Performance Practices in Classic Piano Music: Their Principles and Application, by Sandra P. Rosenblum

October 1, 1990

Performance Practices in Classic Piano Music: Their Principles and Application, by Sandra P. Rosenblum. Bloomington: Indiana University Press, 1988. xxi + 516 pp. ISBN 0-25-334314-3.

"My purpose is to provide historical information and practical assistance in applying that information to the shaping of interpretation, all with respect for musicality and the individual composition at hand," Sandra Rosenblum proclaims in the preface to her new book. This book is a welcome member of the series Music: Scholarship and Performance, edited by Thomas Binkley. In the course of the past twenty years or so, performance practice questions have increasingly influenced the interpretation of, and research on, the Classical repertory. A thorough survey of at least one area—keyboard music—is therefore timely for all interested and thinking musicians. Rosenblum's work is the first extensive volume that summarizes and compares the vast contemporary documentary material on the performance ideals and manners of the Classical keyboard repertory. This body of music remains the daily bread of professional and amateur players today just as it has been over the past 200 years.

In eleven chapters, the book discusses instruments, playing techniques (articulation and touch, dynamics, pedals, fingering), ornaments, and questions of rhythm and tempo. The author's investigations are focused mainly on the years between 1780 and 1820 (the title of Chapter II reinforces this), and the protagonists of her discourse are, besides Haydn, Mozart, and Beethoven, a fourth master, Muzio Clementi. The prose is illustrated and illuminated by hundreds of well-chosen musical examples.

The author's knowledge of relevant primary literature is boundless. The sheer quantity of contemporary sources cited is admirable in itself. And, being a performer herself, she naturally puts the written word constantly to the test. Every verbal description or suggestion is tellingly demonstrated with musical examples. A great deal can be learned from this book. In a single volume, it offers important information which a serious teacher or performer can no longer afford to ignore, and which can enlighten the uninitiated.

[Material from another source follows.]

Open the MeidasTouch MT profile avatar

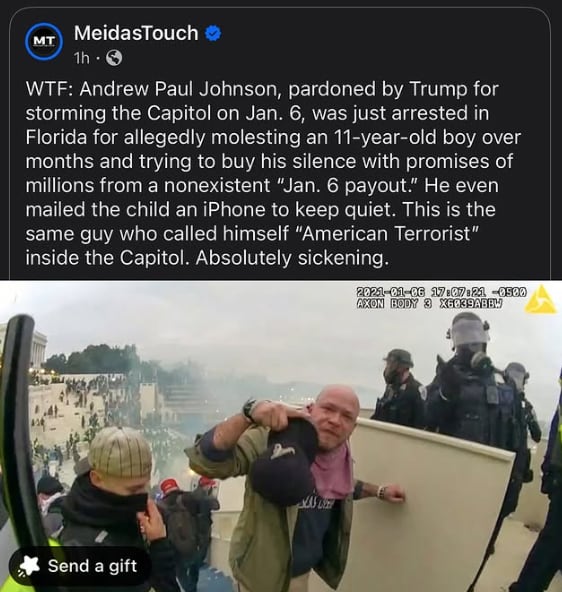click(44, 42)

One of the major virtues of the book is the author's undogmatic presentation of her historical deductions. Beyond the meticulous (sometimes overly-scrupulous) exposition of primary documents, Rosenblum is careful to leave enough room for interpretive flexibility. Although the subjective is a shade obtrusive ("I play" appears a few times too many), the reader need not feel robbed of a necessary performing freedom, within the boundaries of the style. Highly recommendable reading is the comparative description of the various nineteenth-century metronome markings for Beethoven's sonatas (Chapter IX). Part of that account was published previously in an article in Early Music ("Two Sets of Unexplored Metronome Marks for Beethoven's Piano Sonatas," EM 16/1 [1988], 58-71).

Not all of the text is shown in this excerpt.